セキュリティグループのインバウンドルールでは、タイプで「MYSQL/Aurora」を選択し、
ソースには、接続元のSecureAgentサーバーのEC2で使用されているセキュリティグループを設定します。
アウトバウンドルールについてはデフォルトのまま、全ての接続を許可にしています。

スクリーンショット 2024-09-13 11.24.31

次にRDSでデータベースを作成します。
今回は手軽に作成ができ無料枠も用意されている MySQL を使用します。

スクリーンショット 2024-09-13 10.58.54

スクリーンショット 2024-09-13 11.09.02

次に以下画面の設定です。

  • 「DB インスタンス識別子」:AWS上で管理するデータベースの固有名
  • 「マスターユーザー名」:データベース上で使用するユーザー名

今回はユーザー名はデフォルトのadminのまま使用して、
インスタンス識別子はinformatica-cih-pvripo-mysqlにしました。(画像とは異なります)

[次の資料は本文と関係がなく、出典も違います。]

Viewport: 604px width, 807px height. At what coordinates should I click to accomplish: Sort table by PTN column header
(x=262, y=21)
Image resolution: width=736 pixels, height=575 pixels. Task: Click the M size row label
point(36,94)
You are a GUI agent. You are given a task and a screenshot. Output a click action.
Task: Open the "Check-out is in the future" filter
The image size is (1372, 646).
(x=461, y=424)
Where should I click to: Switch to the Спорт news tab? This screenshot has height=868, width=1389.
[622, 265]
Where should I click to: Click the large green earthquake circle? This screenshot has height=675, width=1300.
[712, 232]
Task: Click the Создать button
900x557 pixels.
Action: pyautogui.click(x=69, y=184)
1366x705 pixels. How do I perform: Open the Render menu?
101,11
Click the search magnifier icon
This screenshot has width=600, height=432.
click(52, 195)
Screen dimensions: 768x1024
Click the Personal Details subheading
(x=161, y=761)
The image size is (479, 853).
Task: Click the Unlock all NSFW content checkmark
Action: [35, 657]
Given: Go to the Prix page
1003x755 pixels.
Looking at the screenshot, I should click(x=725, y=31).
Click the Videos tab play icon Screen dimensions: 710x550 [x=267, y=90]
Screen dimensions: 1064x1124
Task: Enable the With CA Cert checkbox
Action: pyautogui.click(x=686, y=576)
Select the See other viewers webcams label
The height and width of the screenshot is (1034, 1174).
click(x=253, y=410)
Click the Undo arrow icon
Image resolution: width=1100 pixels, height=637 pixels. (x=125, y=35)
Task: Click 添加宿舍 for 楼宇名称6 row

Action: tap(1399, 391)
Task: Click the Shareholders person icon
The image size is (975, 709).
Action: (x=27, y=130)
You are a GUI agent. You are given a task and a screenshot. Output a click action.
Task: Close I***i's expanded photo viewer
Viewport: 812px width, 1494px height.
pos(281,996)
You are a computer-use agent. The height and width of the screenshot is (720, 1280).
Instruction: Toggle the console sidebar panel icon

スクリーンショット 2024-09-13 11.10.18

パスワードは「セルフマネージド」を選択して、「パスワードを自動生成」にチェックを入れました。
データベース作成後、「認証情報の詳細を表示」というバナーを開くことでパスワードを確認できます。
パスワードはこの後のログイン手順の中で使用するので、別で保存しておきます。

作成されたデータベースの確認

実際に作成されたMySQLのデータベースを確認してみます。

まずはセッションマネージャーを使用して、SecureAgentサーバーのEC2からMySQLへログインします。
ログインコマンドを実行するとパスワードを聞かれるので、保存しておいたパスワードを入力します。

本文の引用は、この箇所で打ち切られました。